Estrogen is more than a female sex hormone
Estrogen is a key hormone in both genders, though predominant in the females.
When aromatase enzyme (cytochromes P450) acts on androgen (C19), estrogen (C18) is formed.
Estrogen is critical player in glucose homeostasis, immune defense, bone health, cardiovascular health, fertility, and neural functions.
Estrogen imbalance can cause pathologies ranging from infectious, autoimmune, metabolic to degenerative.
Aging depletes estrogen level, causing bone, muscle, neural degeneration.
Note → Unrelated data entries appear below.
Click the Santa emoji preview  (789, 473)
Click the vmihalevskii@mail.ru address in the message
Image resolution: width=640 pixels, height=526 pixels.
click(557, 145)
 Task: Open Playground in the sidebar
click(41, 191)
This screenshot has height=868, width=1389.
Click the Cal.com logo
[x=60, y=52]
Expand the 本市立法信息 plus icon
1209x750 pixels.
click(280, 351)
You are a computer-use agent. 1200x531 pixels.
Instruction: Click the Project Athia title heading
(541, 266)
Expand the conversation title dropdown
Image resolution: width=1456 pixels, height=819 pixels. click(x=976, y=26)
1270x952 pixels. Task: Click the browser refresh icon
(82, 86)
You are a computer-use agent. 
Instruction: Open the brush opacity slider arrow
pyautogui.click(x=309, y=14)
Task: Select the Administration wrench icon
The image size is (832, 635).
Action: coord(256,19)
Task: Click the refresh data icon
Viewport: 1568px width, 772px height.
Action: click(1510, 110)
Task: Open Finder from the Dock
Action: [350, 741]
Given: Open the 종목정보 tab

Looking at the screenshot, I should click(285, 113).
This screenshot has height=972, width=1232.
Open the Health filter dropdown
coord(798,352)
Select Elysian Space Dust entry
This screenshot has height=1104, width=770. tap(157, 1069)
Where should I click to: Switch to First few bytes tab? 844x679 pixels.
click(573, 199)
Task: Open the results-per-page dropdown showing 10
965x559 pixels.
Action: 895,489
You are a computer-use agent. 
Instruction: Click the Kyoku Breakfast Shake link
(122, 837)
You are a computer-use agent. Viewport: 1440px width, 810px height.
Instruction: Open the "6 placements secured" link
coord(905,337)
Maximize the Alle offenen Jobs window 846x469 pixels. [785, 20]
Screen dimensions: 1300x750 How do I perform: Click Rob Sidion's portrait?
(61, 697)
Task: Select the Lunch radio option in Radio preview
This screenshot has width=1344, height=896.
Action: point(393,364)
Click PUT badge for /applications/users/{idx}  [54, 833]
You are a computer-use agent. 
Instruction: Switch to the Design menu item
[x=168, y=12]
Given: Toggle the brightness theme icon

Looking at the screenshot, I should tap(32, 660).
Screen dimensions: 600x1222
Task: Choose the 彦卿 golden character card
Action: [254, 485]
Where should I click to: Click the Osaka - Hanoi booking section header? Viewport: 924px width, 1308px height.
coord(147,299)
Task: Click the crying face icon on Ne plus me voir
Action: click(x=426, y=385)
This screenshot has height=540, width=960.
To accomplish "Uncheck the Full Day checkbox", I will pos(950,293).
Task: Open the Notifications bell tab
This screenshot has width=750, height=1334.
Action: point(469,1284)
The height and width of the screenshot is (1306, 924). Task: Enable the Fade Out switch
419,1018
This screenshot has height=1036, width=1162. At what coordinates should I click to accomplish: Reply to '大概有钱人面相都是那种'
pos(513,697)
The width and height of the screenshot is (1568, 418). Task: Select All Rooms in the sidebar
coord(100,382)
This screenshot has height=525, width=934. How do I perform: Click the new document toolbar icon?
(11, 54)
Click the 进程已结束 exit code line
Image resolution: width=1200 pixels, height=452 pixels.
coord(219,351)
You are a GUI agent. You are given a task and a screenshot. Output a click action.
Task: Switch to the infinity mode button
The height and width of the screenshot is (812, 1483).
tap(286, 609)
The increasing exposure to inflammatory agents is fueling ‘estrogen dominance’. The encounter to excess estrogen mimics or xeno-estrogens, is inducing the overexpression of estrogen receptors (ERa and ERß). This overabundance of ER receptors is causing metabolic, autoimmune diseases, and cancers. The diseases like polycystic ovary syndrome (PCOS), endometriosis, breast cancer, ovary cancer, and gynecomastia, osteoporosis are direct result of estrogen imbalance. Apart from that, gastric cancer, pituitary cancer, Alzheimer's disease, schizophrenia, male hypogonadism, transgender issues are linked to aromatase. Hormonal replacement therapy (HRT) is a common therapeutic options for the gamut of diseases, but its not side-effect-free.
Estrogen receptors (ER) occur in the nucleus, cytoplasm, and mitochondria of cells. In silico analysis of the ERs from both types showed the common domains/ motifs i.e. N-terminal DNA binding domain and C-terminal ligand binding domain. Both ERa and ERß receptors have zinc finger (Znf) domains, a small DNA-binding motif. Another oft-occurring domain in these ERs include HOLI, a ligand binding domain.
In silico analyses have shown that androgen receptor, glucocorticoid receptor, thyroid hormone receptor, insulin-like growth factor 1 receptor share the same motifs. The antagonistic functions of ERa and ERß have been documented., ERa is the main regulator of GLUT4 (glucose transporter type 4) expression in adipose tissues, which ERß is the repressor. ERa induced leptin expression while ERß inhibited its expression in adipocytes. ERa overexpression is a hallmark of estrogen +ve breast cancer while polymorphism in ERß has been associated with endometrioid carcinoma.
Perturbation in the estrogen levels, the ‘estrogen dominance’ is responsible for the ER expression and activation fluctuations.
So, estrogen is more than a sex hormone in the females. Its a versatile hormone, for both genders, critical to functioning of all aspects of our lives. Hence, its important to not perturb its balance, which can be achieved by keeping inflammatory agents at bay.